Take Ned Trek (please!). We had something like 40 episodes of the show, posted as a feature on our long-running podcast, THIS IS BIG GREEN, with a “rebroadcast” on a separate feed as simply Ned Trek. Something like half of these shows were musicals, which means that they included five or more original songs – sometimes as many as 8 in a single episode. After five years of production, more or less, we have about 100 Ned Trek songs in total. Marvin wants us to funnel them all into disc-length (80 minute) albums, like we did with Cowboy Scat: Songs in the Key of Rick (another product of THIS IS BIG GREEN technology). That sets us up for a conundrum – do we (a) put all of the songs onto multiple discs, or (b) cherry pick the ones we like best (or hate least) and consolidate them on maybe two discs? Just a preliminary sort brings us to five or six discs total – that’s just nuts. Even Marvin can’t count THAT high.

Well, whatever we decide to do, the next thing we’ll need to do is try to find people who still listen to CDs. (We save that hardest shit for last.)

Twelfth Month.

2000 Years to Christmas

Did you hear that just then? That faint sound of bells ringing in the distance? That can only mean one thing …. the elementary school up the road is having a fire drill again. Third one this week.

Oh … and of course, it’s December again, the month of joy and celebration. Which means, in this year of our lord 2020 (which happens to be the year of YOUR lord 2020 as well), we are fast approaching the first anniversary of the twentieth anniversary of the release of our first LP, 2000 Years To Christmas, a space odyssey … I mean, an album by Big Green. Now when I say “LP”, I mean “CD”, actually, because we never pressed vinyl on any of our records. That’s for the heavy wallet brigade, my friends, though we have considered converting Marvin (my personal robot assistant) into some kind of record-cutting machine. (For the record, he’s not keen on the idea.)

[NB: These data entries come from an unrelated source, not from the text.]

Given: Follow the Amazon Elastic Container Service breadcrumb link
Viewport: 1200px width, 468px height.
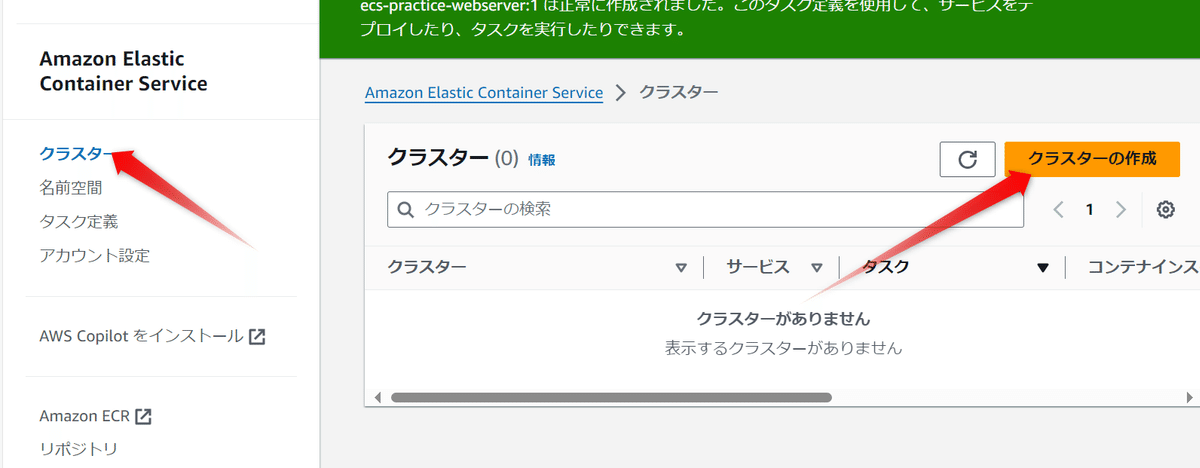Looking at the screenshot, I should [x=484, y=92].
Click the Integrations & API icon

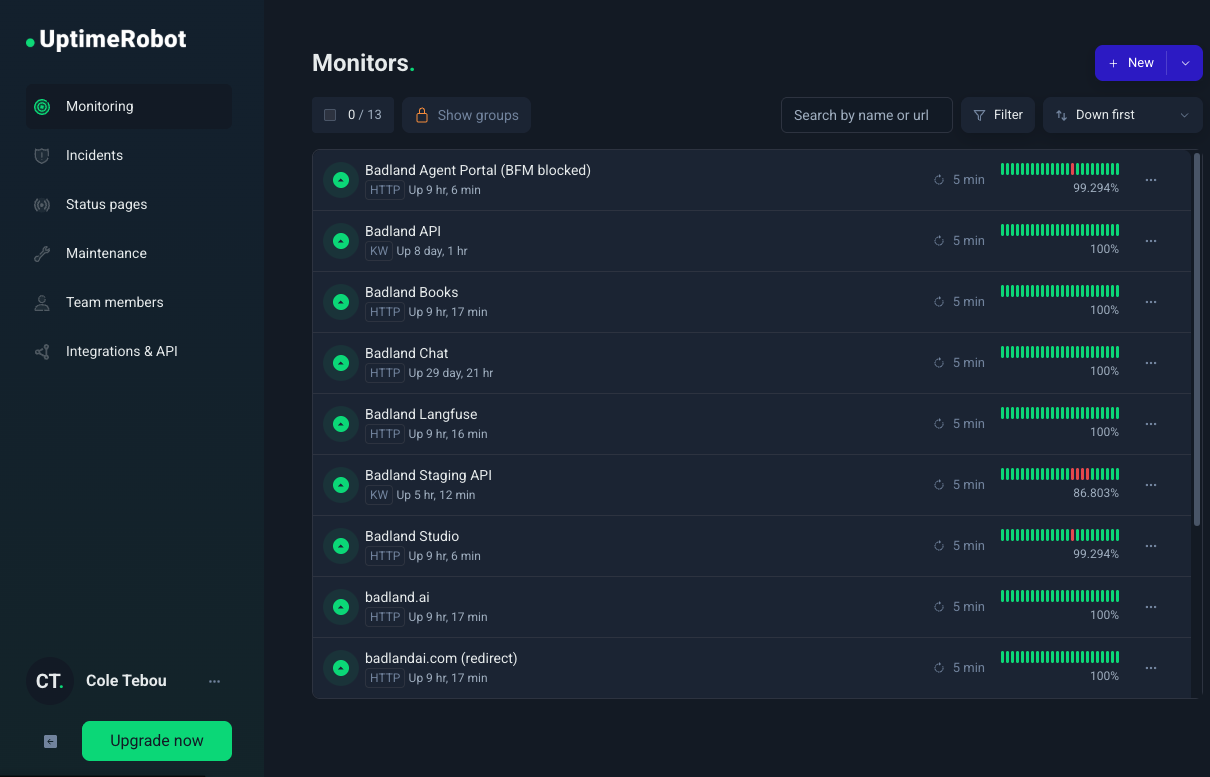tap(40, 351)
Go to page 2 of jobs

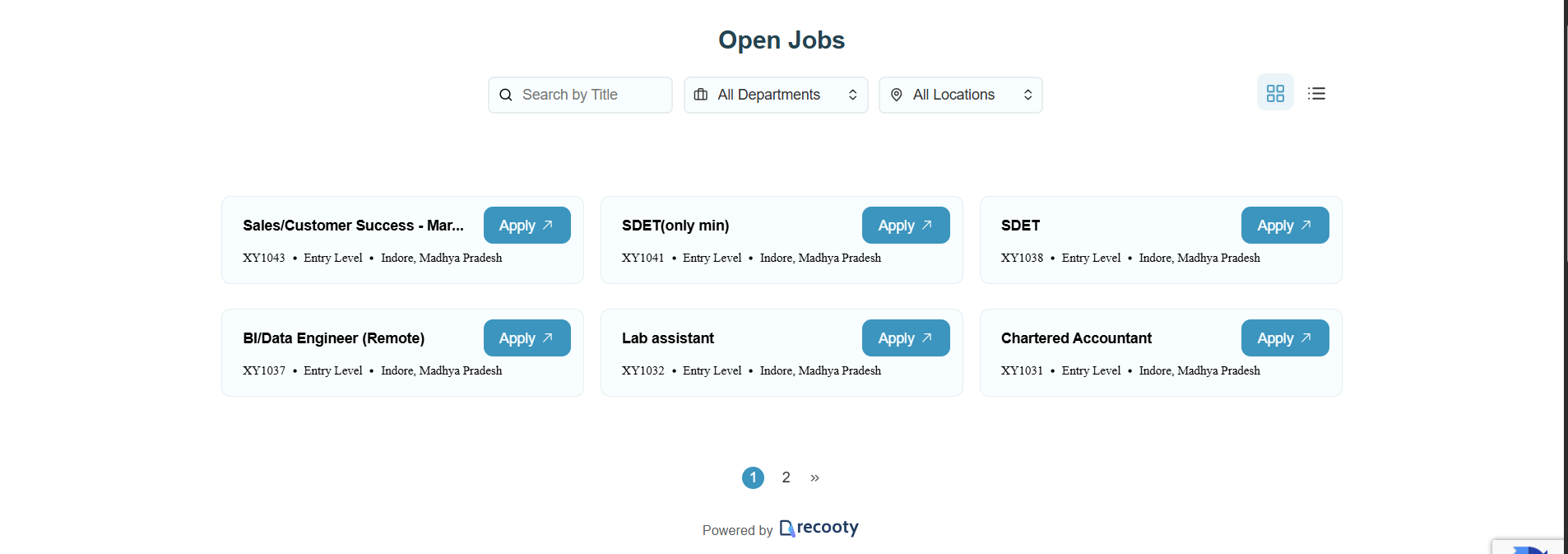(786, 477)
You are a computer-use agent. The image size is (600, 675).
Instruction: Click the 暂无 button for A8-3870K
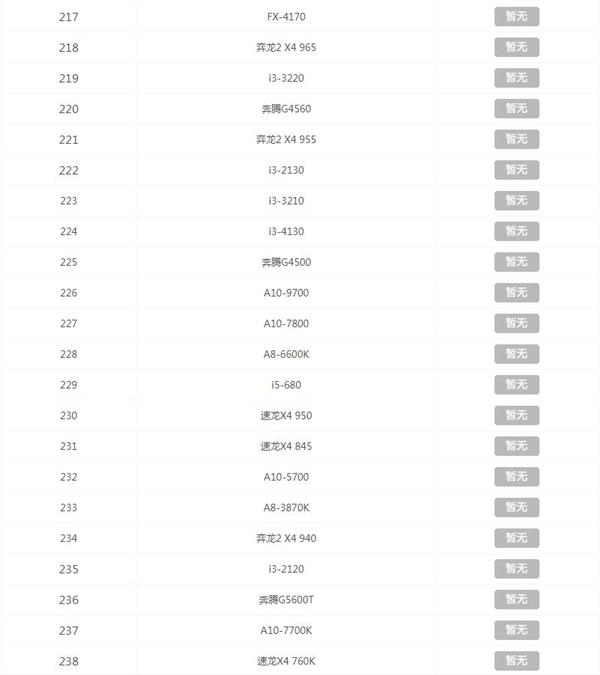click(516, 508)
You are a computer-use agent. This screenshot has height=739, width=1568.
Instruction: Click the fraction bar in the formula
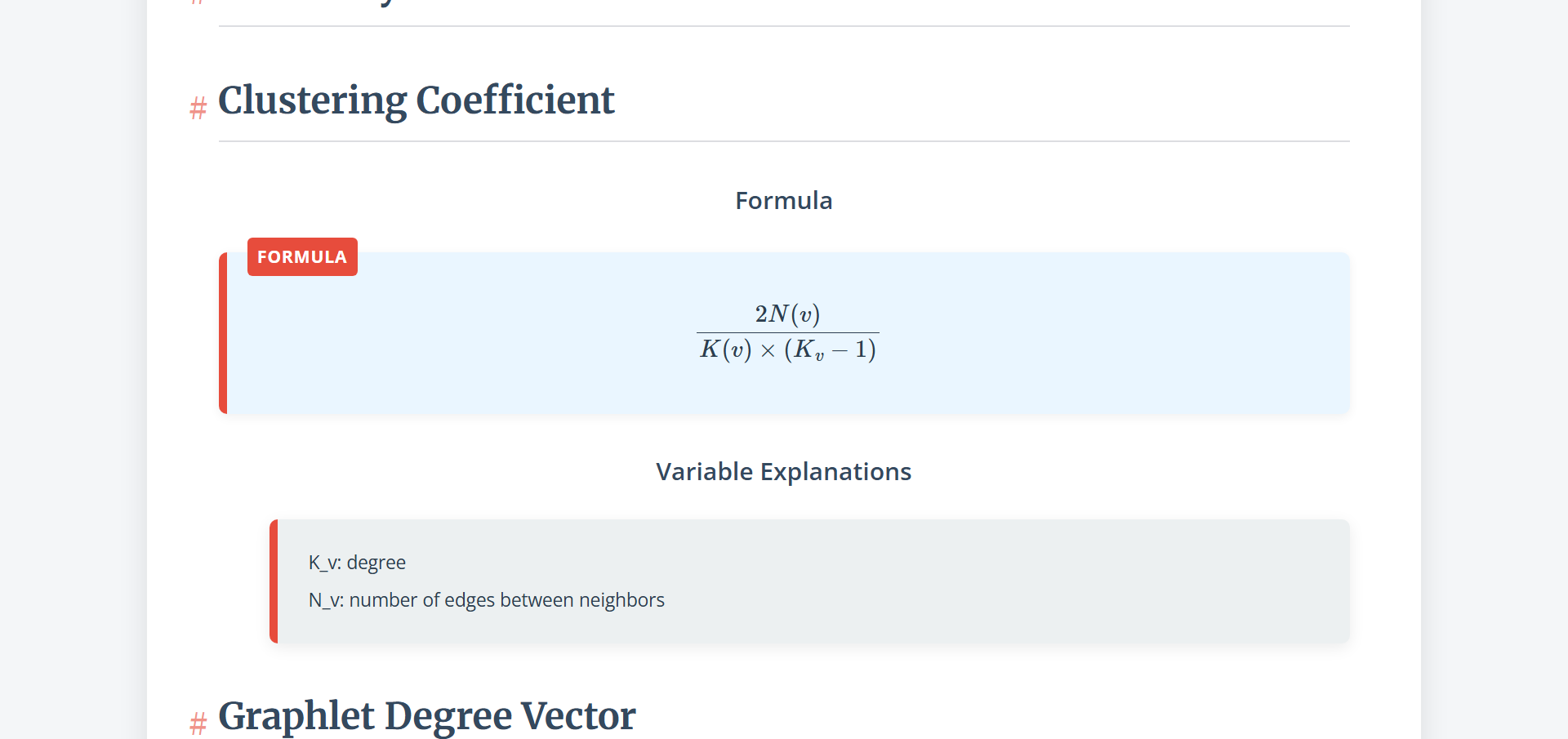click(x=787, y=332)
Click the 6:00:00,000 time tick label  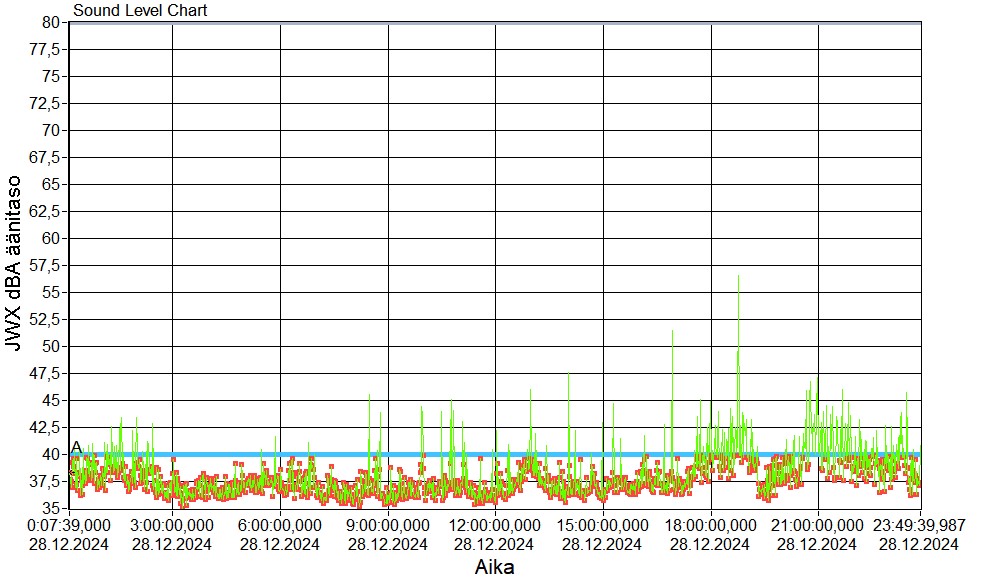tap(280, 525)
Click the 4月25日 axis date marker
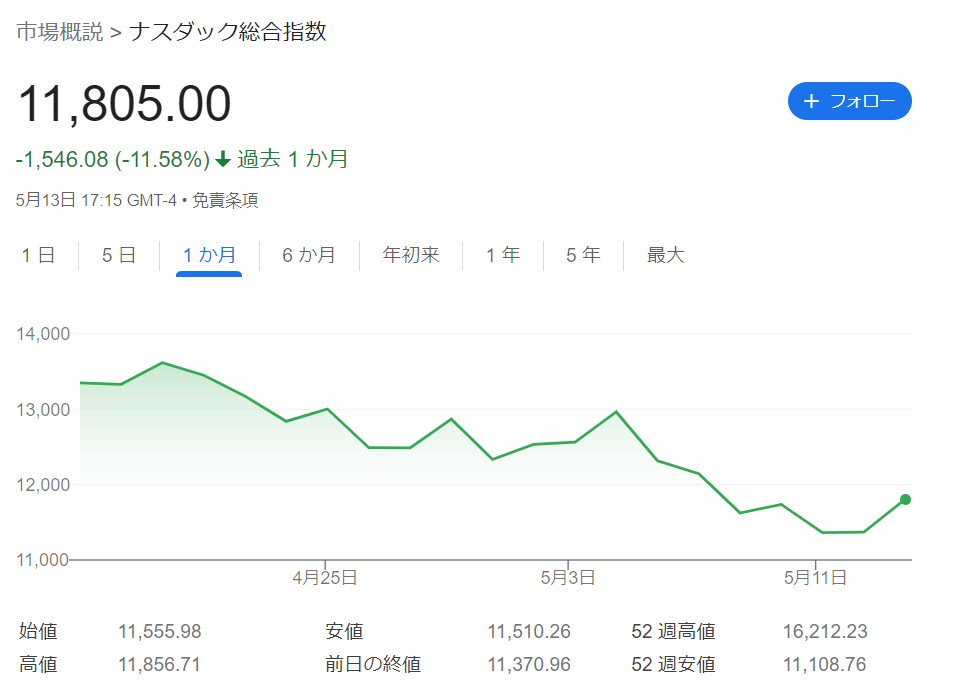Screen dimensions: 968x687 325,578
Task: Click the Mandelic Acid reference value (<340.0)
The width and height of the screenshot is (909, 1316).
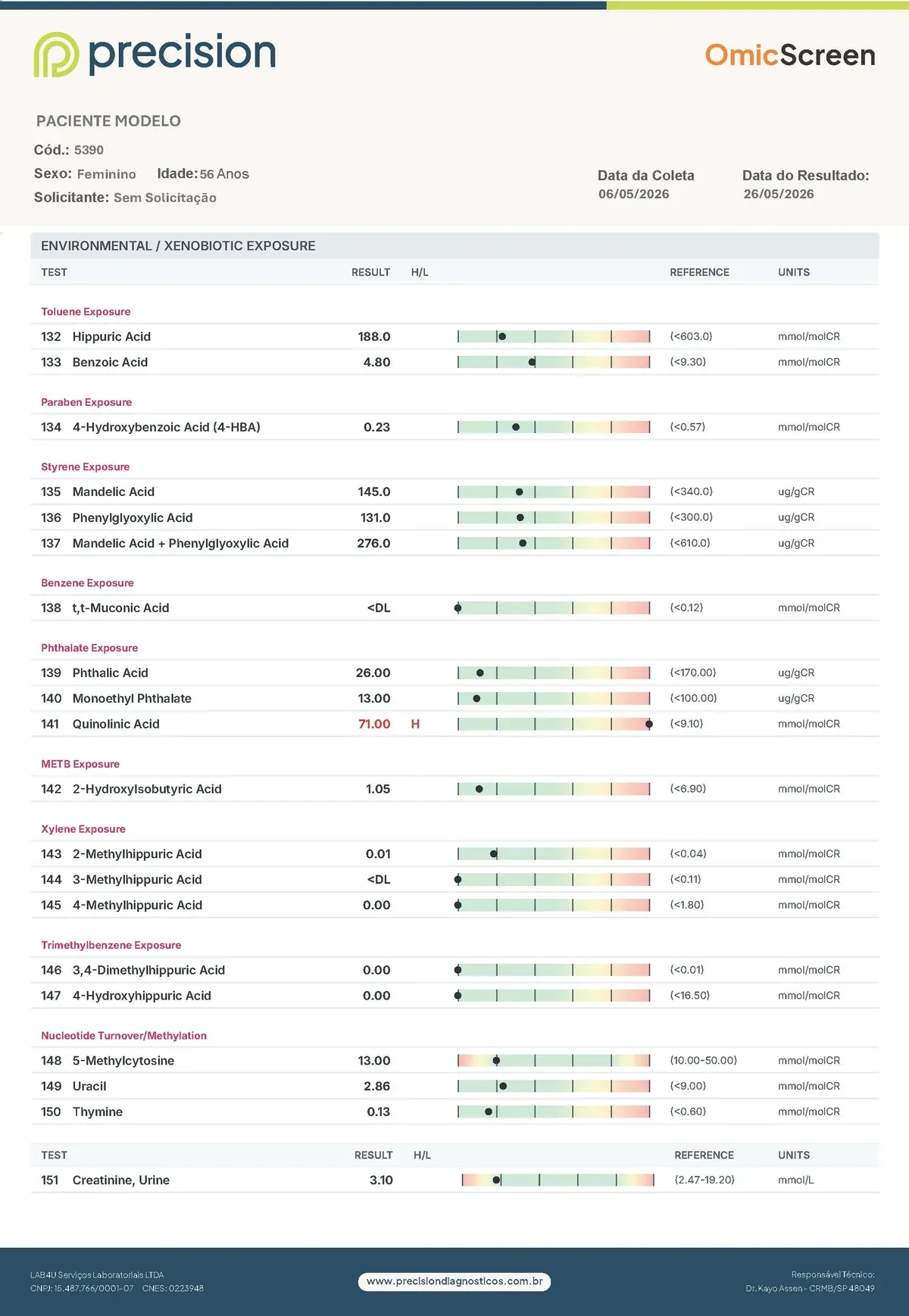Action: (692, 492)
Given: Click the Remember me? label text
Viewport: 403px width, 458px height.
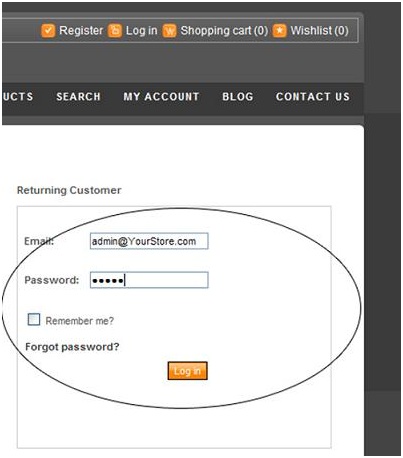Looking at the screenshot, I should point(80,321).
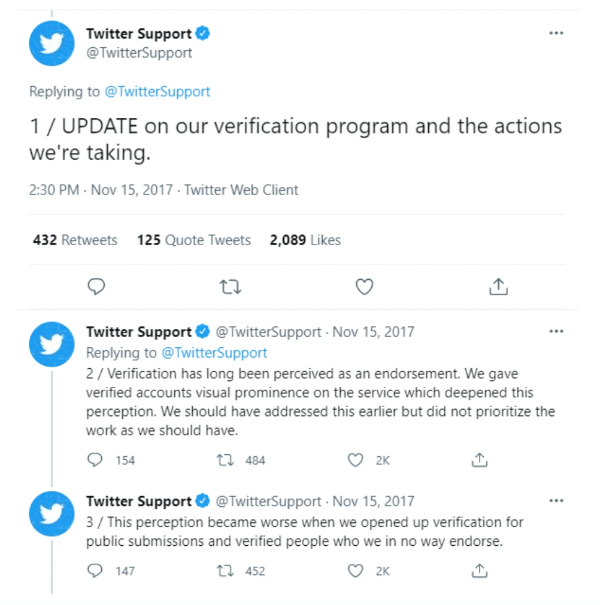Retweet the main UPDATE tweet
600x605 pixels.
pos(230,287)
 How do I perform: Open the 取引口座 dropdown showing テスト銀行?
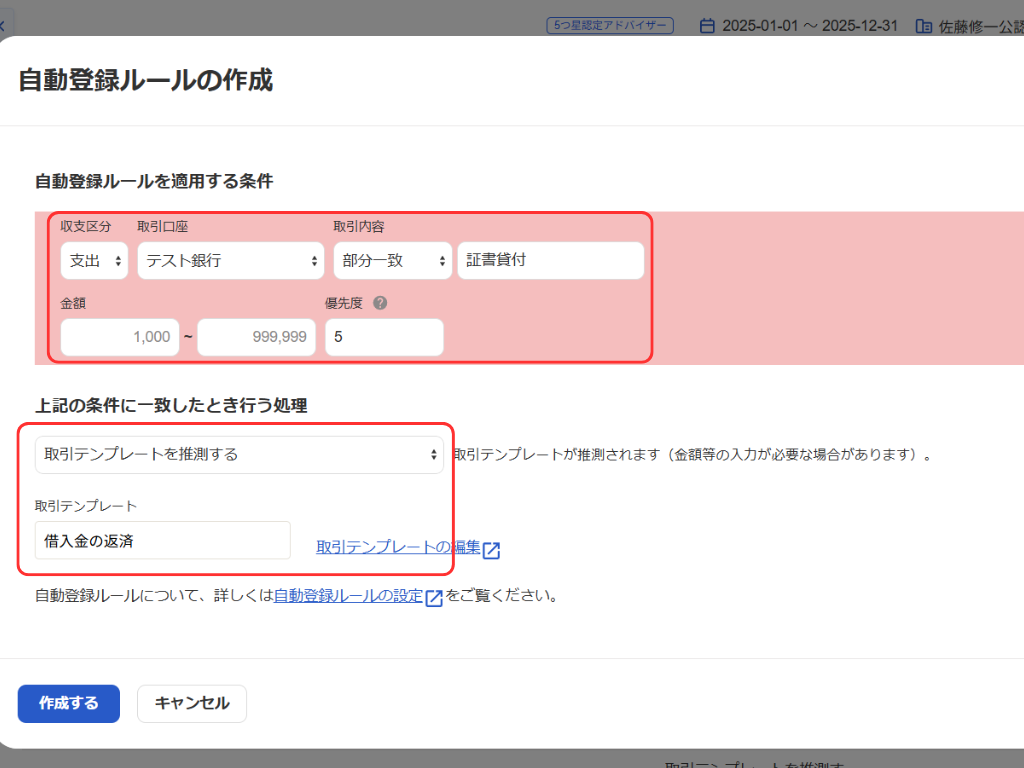click(x=230, y=261)
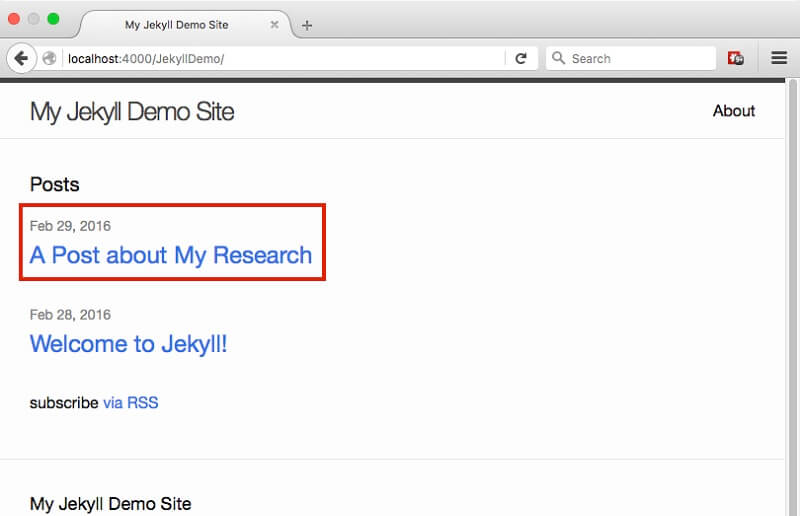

Yeah, so here we are, a year later, still flogging the thing. And why not, right? Our first album is 21 years old. It can buy a drink in New York, maybe two. (If it can find an open bar, of course.) But even more significant is the fact that the album is themed to the season. It is, after all, a Christmas album in a way – not a collection of traditional carols and popular songs, but an alt-rock album written on the theme of Christmas. That’s why December is such a special month around the abandoned Cheney Hammer Mill, our adopted squat-home. Of course, there’s also the arrival of heavy snow, which typically comes through sections of the roof that are no longer quite as roofy as they used to be. That makes December extra special, too.

Aw, come on, Marvin!

Now, I don’t want you to think that we’re just huddled here in our drafty mill, sifting over the artifacts of a career that’s long since gone sour. Nothing could be further from the truth. We’re not huddled at all – not in this era of social distancing. Nay, we’re standing a respectable distance apart from one another as we sift. In the hammer mill, that amounts to 17 and a half feet. (We’ve got extra floor space, so it only makes sense to err on the side of distance.) We’re working on some remixes this winter, trying to refurbish some songs that we recorded in a hurry over the past few years. And I think Anti-Lincoln is working on a new shepherd’s pie recipe, though I’m not sure where he got it from. Never heard of a pie made of digestive biscuits and peanut butter. (By pure coincidence, that’s what was lying around the kitchen this week.)

Anywho, have a great December. This year is almost over, people. Damn.